Pour la plupart, ce sont des jeunes couples avec des enfants. Afin de faire profiter au maximum ses clients, Issam propose lors d’un week-end, une randonnée pédestre, un pique-nique en pleine nature et des ateliers d’arts créatifs pour divertir les enfants. Il y a également des balades en calèches pour découvrir les alentours.
Le professionnel nous indique que ce genre de séjour est aussi l’occasion de faire découvrir le terroir du coin. Ainsi, des matinées « cueillette » sont organisées sur le domaine, pour récolter ses propres fruits et légumes qui seront ensuite cuisinés par des femmes originaires du coin.
« Pour un week-end avec 2 adultes et 2 enfants, il faut compter 400DT », nous dit-il. Pas plus cher qu’un séjour dans un hôtel.

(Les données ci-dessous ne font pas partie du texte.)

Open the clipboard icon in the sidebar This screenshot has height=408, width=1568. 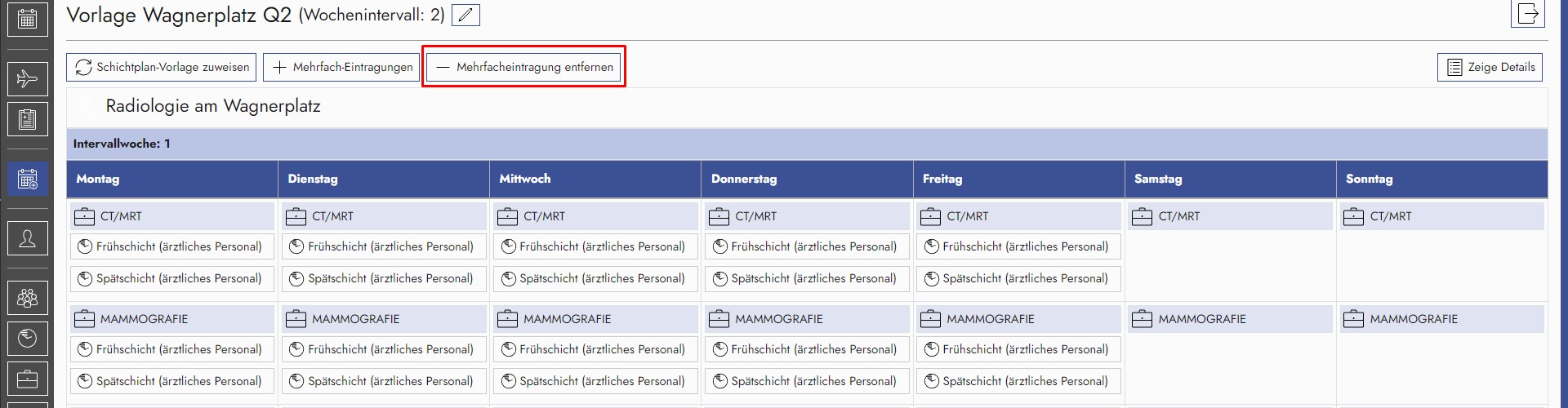pyautogui.click(x=27, y=120)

Tabarka : zone privilégiée pour le tourisme alternatif
Nous avons essayé de rentrer en contact avec le ministère du tourisme afin d’avoir leur stratégie de développement pour ce secteur en pleine extension dans le monde entier. Malgré nos relances, nous n’avons obtenu aucune réponse de leur part.
Le 27 janvier dernier, une séance de travail s’est tenue au ministère au sujet de la diversification du produit touristique.
Selon la page Facebook du ministère, le ministre du Tourisme et de l’Artisanat, Habib Ammar, a souligné à cette occasion l’importance de la révision du cadre juridique qui régit les établissements de petite taille afin d’encourager la création de projets et d’emplois dans les régions rurales.
A cet égard, il a précisé que la nouvelle loi permettra d’organiser le domaine des résidences touristiques alternatifs et l’investissement dans ce domaine, et d’éviter les projets anarchiques.
Ammar a également appelé à accélérer la régularisation des projets bloqués, en coopération avec les ministères et les structures concernés notant l’apport des projets des gîtes ruraux dans la mise en valeur des zones agricoles et la préservation de l’environnement et de la nature.
Par ailleurs, dans une déclaration médiatique, Habib Ammar a fait part de son souhait de développer le tourisme alternatif dans la région de Tabarka.
Tabarka est une région très riche en patrimoine naturel, historique et culturel. Cependant, ce potentiel n’est aucunement exploité comme il se doit », a-t-il dit.